* _WHAT IS EXPECTED_: Only those lines from the one with "The width and height of the screenshot is (731, 411)." through the last line of the material below should be output, each exactly as it appears.

*** Opening TASK DATA ***

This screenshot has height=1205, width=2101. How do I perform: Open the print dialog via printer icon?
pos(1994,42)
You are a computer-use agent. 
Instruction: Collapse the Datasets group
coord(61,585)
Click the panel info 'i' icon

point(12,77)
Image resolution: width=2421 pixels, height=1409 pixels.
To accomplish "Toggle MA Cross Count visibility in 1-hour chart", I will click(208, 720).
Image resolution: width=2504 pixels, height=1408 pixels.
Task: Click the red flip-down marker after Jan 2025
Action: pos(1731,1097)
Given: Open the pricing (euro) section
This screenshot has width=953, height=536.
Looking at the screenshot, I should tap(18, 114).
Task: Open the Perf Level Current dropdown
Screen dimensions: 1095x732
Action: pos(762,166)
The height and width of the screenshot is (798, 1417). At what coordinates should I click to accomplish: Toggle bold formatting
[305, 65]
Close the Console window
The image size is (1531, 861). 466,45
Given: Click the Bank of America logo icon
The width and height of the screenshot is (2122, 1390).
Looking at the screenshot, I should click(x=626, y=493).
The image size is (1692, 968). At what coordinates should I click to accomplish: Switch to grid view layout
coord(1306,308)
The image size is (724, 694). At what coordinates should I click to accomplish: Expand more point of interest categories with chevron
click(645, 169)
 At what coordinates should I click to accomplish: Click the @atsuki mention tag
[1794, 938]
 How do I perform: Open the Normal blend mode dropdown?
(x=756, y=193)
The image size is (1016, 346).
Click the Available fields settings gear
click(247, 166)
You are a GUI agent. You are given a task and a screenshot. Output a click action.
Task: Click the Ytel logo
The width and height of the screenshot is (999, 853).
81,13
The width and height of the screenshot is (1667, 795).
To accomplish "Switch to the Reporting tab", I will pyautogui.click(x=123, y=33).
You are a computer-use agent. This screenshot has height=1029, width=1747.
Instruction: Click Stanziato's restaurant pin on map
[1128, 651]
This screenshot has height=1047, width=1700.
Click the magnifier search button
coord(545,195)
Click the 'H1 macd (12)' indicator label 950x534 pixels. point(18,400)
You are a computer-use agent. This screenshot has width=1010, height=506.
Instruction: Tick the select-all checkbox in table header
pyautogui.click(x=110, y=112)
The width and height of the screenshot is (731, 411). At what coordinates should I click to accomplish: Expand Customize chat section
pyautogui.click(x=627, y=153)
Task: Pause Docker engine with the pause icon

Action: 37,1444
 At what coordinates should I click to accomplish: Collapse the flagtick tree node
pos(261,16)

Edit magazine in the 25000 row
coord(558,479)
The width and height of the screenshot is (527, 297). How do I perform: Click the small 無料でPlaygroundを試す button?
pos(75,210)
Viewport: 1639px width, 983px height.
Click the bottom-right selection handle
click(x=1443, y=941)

*** Closing TASK DATA ***

* _COMPLETED EXERCISE_:
The width and height of the screenshot is (731, 411). At what coordinates should I click to accomplish: Expand Customize chat section
pyautogui.click(x=627, y=153)
Task: Pause Docker engine with the pause icon

Action: 37,1444
 At what coordinates should I click to accomplish: Collapse the flagtick tree node
pos(261,16)

Edit magazine in the 25000 row
coord(558,479)
The width and height of the screenshot is (527, 297). How do I perform: Click the small 無料でPlaygroundを試す button?
pos(75,210)
Viewport: 1639px width, 983px height.
Click the bottom-right selection handle
click(x=1443, y=941)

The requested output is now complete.